== WHAT TO DO ==
Could you repeat word for word the lines below, beginning at the line containing "You are a computer-use agent." and stopping after the line containing "click(609, 53)", and leave the pictures out?

======== SUPPLIED DATA

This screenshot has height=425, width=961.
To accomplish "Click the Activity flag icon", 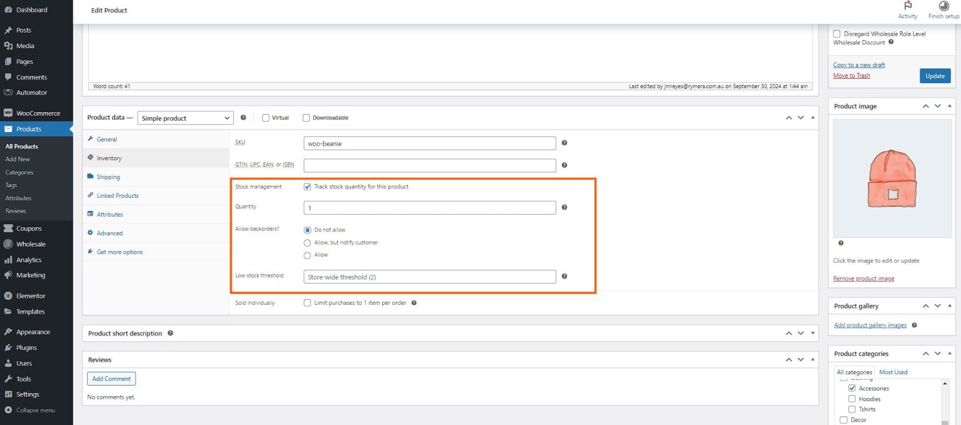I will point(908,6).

================
======== SUPPLIED DATA

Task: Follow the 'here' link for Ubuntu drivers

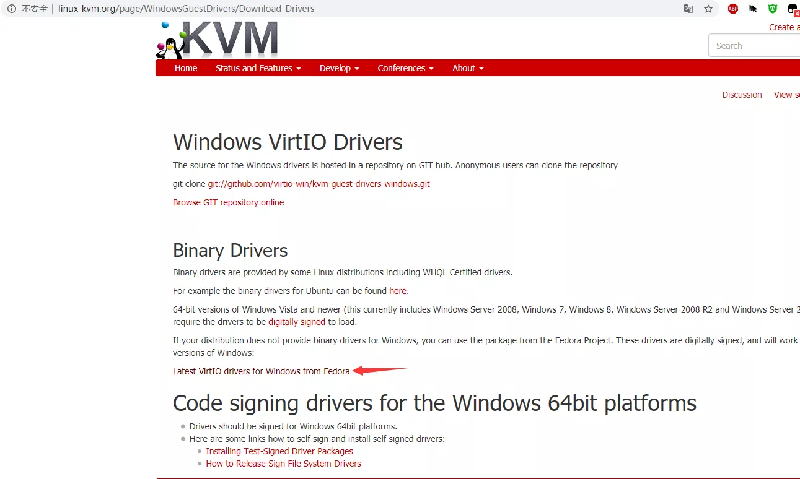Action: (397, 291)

================
======== SUPPLIED DATA

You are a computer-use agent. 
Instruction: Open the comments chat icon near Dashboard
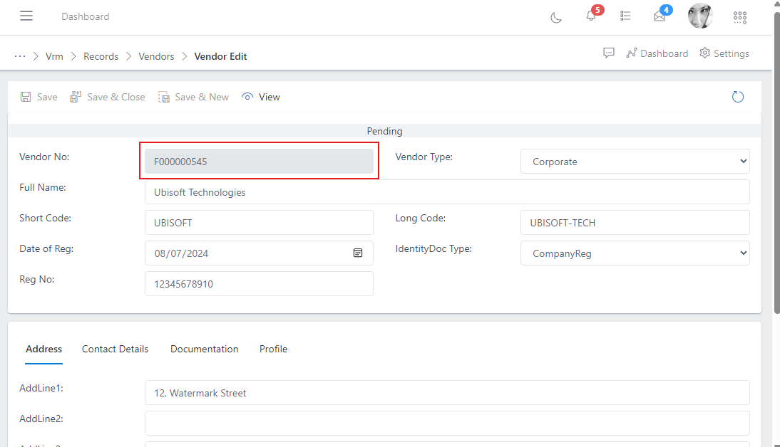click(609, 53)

================

== WRITTEN SOLUTION ==
You are a computer-use agent. 
Instruction: Open the comments chat icon near Dashboard
click(609, 53)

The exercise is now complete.